Suppose $f:R^n\to R$ is a convex function. Define the the negative part $f^- (x) = |\min\{0, f(x) \}|$. Is $f^-(x)$ globally Lipschitz continuous in $x$?
I think it is since if it not then the epigraph of $f$ is not a convex set and we have a contradiction.
Edit: Let me clarify my thinking. I think $f^-$ is globally Lipschitz continuous because if it is not, then the epigraph of $f$ is not a convex set. But I don't know how to show this.
Nice question - here is a partial answer: It is true when $n=1$.
Sketch for one case: Suppose $a$ is the smallest zero of $f$, and $b$ the largest. Then (if needed one-sided versions of) $f'$ at $a$ and $b$ are finite (since $f$ is locally Lipschitz) and since $f'$ is increasing, the set $f'([a,b])$ is bounded. Then $\sup \big|f'([a,b])\big|$ will be your global Lipschitz constant for $f^-$.

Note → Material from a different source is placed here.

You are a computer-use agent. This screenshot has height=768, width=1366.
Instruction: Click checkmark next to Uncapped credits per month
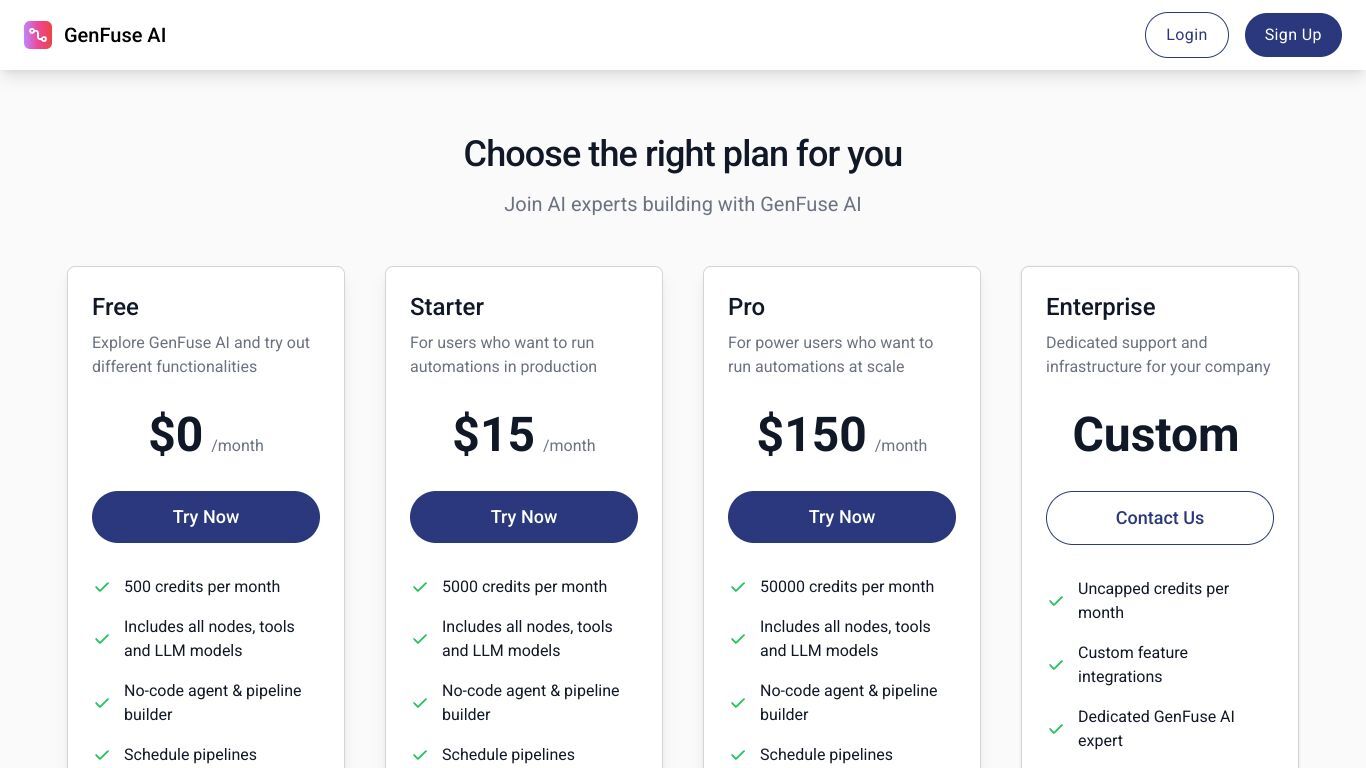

Sketch for another case: Suppose $a$ is the only zero of $f$ and say $f'(a)\leq 0$. Then $f'(x)\leq 0$ for $x\geq a$ for otherwise there would be another zero. Since $f'$ is increasing, we note that $|f'(a)| = \max_{x\geq a}|f'(a)|$ and thus $f^-$ is Lipschitz continuous with constant $|f'(a)|$.
I don't know about $n\geq 2$.